December 15th, 2009

savannah

Huntsville

December 14, 2009






Huntsville

They test the rockets at odd times,
and I wonder if the neighbors cringe as much as I do
when the rumble comes to our street on a Sunday at 5:00,
abrasive, like sheets of metal shaken by a tall machine.

From certain hills you can see the tower, the tester,
the only riser in the forbidden part of Huntsville.
Some places you need a badge to get into;
you have to write down your cousin’s married name,
and exactly how many generations your spouse is
from a foreign mother tongue.

They didn’t tell me before we moved here,
but this city is high on the list of places
that are targets for nuclear attack.
I was 11 when I saw the second tower collapse on TV,
but I remember how it happened on a quiet, sunny day.
Since that morning we have lived with the Fear.

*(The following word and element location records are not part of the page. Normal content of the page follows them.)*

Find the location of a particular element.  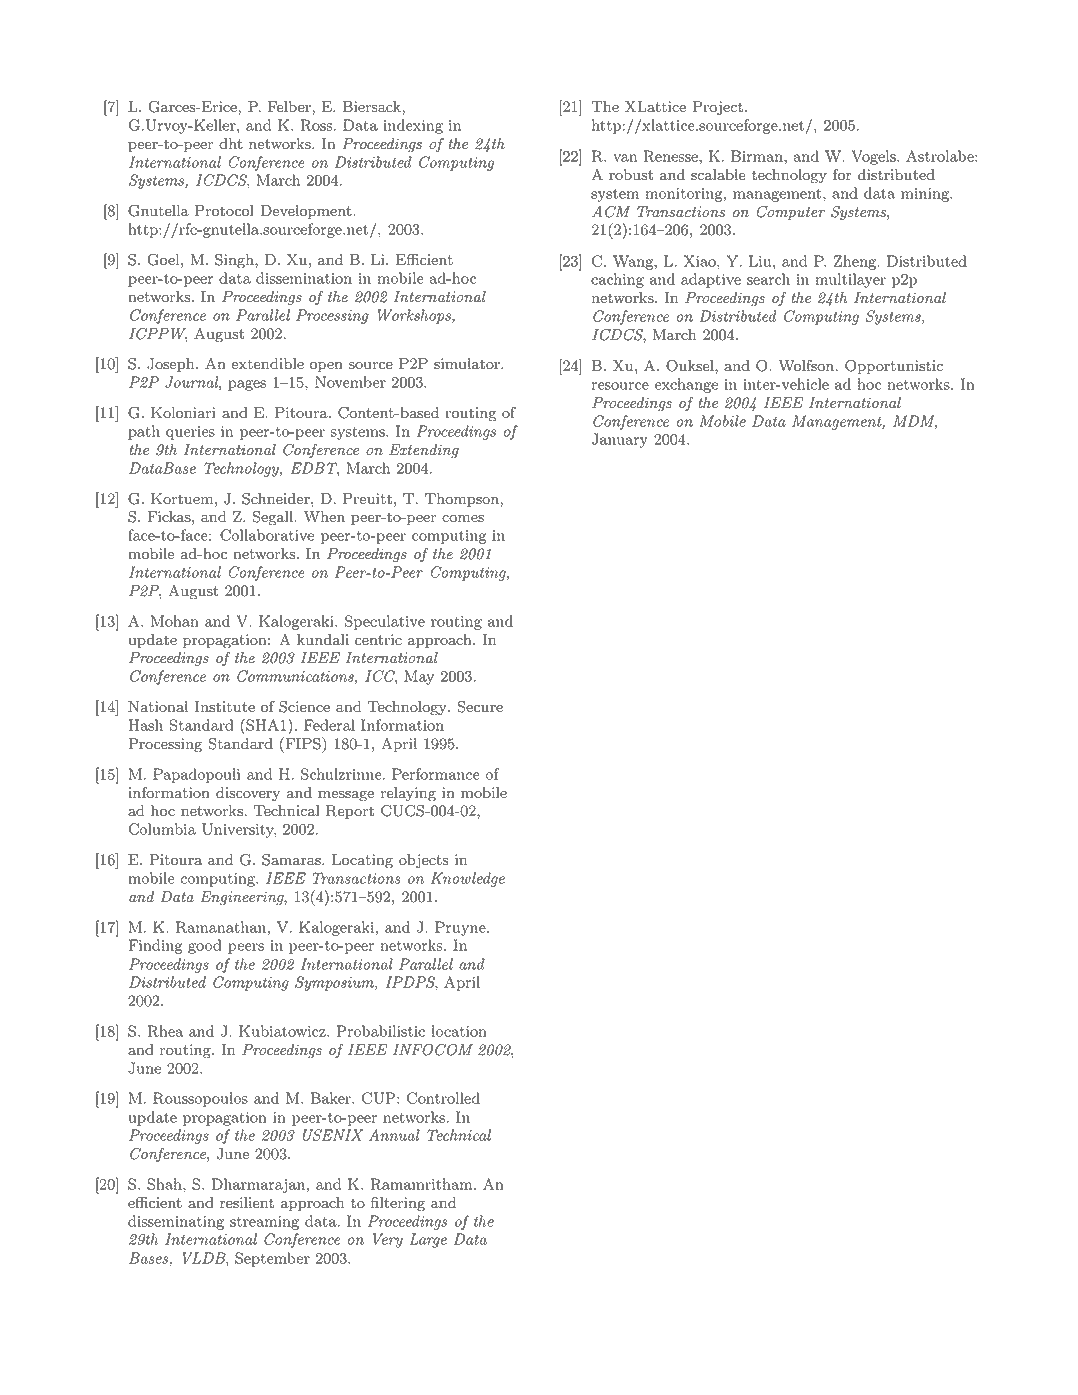

Vogels is located at coordinates (874, 157).
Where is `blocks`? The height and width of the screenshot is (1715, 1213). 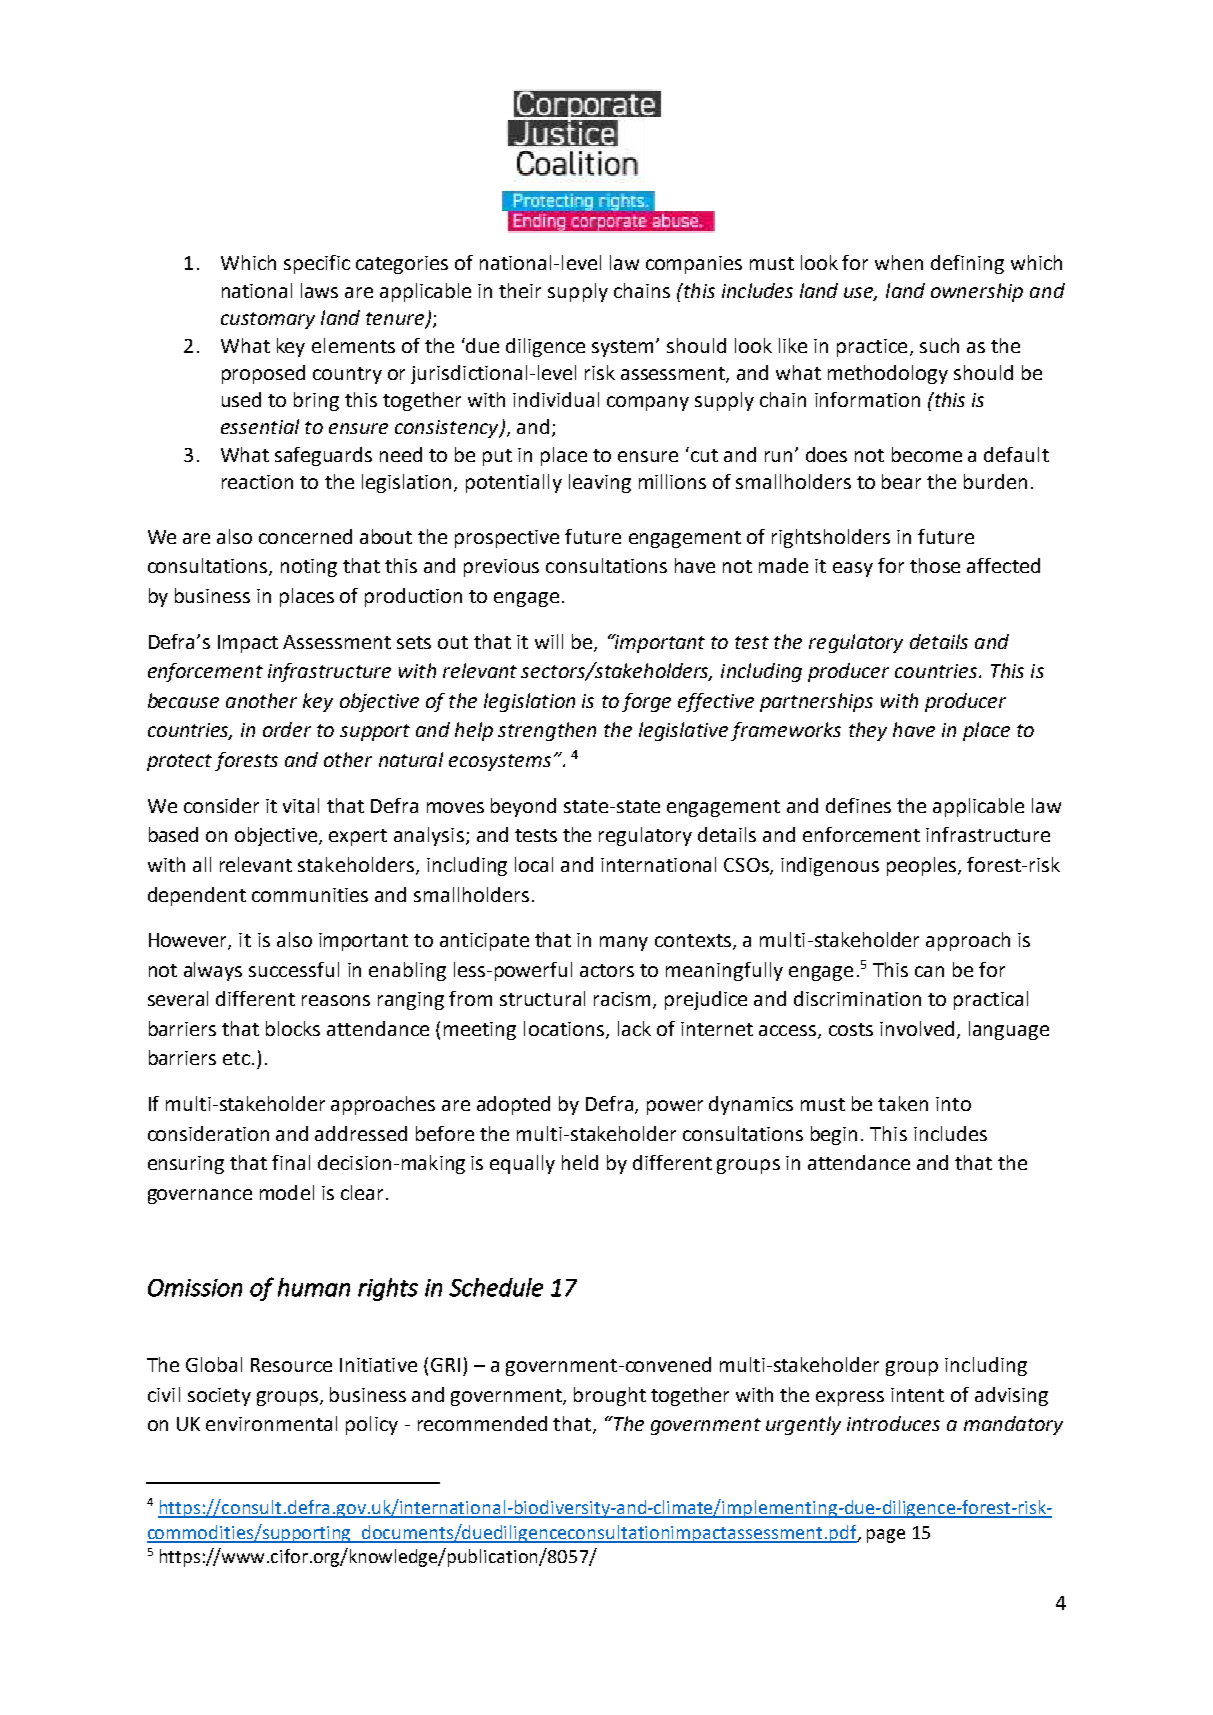
blocks is located at coordinates (293, 1028).
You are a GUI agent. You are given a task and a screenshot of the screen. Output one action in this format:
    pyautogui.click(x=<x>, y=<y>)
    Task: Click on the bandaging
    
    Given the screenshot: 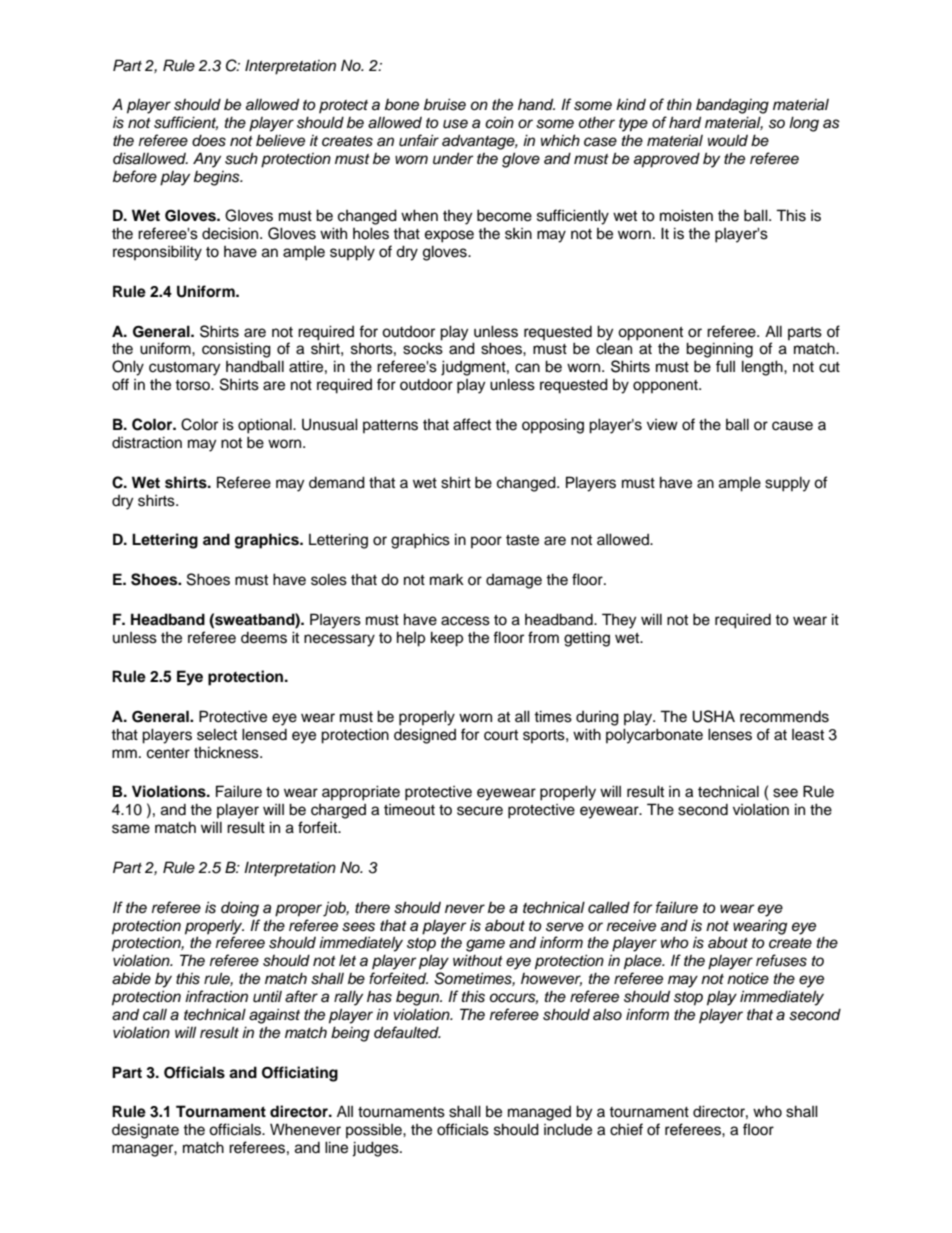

The first time I heard the testing was in August,
visiting the Botanical Gardens with my sisters.
In the calm, bright lair of every flower, I called home,
listening for the shockwave.
“Did something happen?” I asked my mother.
“Is everything okay?”
She couldn’t hear the rumble that came to take us.

I looked for the speck of a bomber in the clear, hot sky,
and pulled my sisters onto the bench beside me.
We would die among the vines and the colors,
our shadows burned into the concrete walk.

Nothing came. The rumble faded.
Somewhere, in a room with no windows,
men with badges cheered, or sighed.
We left the Gardens and drove home,
spooked by the voice of this town.

“Oh,” you said months later, “yeah, the testing. You get used to it.”

I remember that day, looking up through the leaves,
a waterfall tinkling somewhere in the distance
as the rockets roared.

Each Sunday morning, each Wednesday afternoon,
for two minutes, the Fear goes on forever.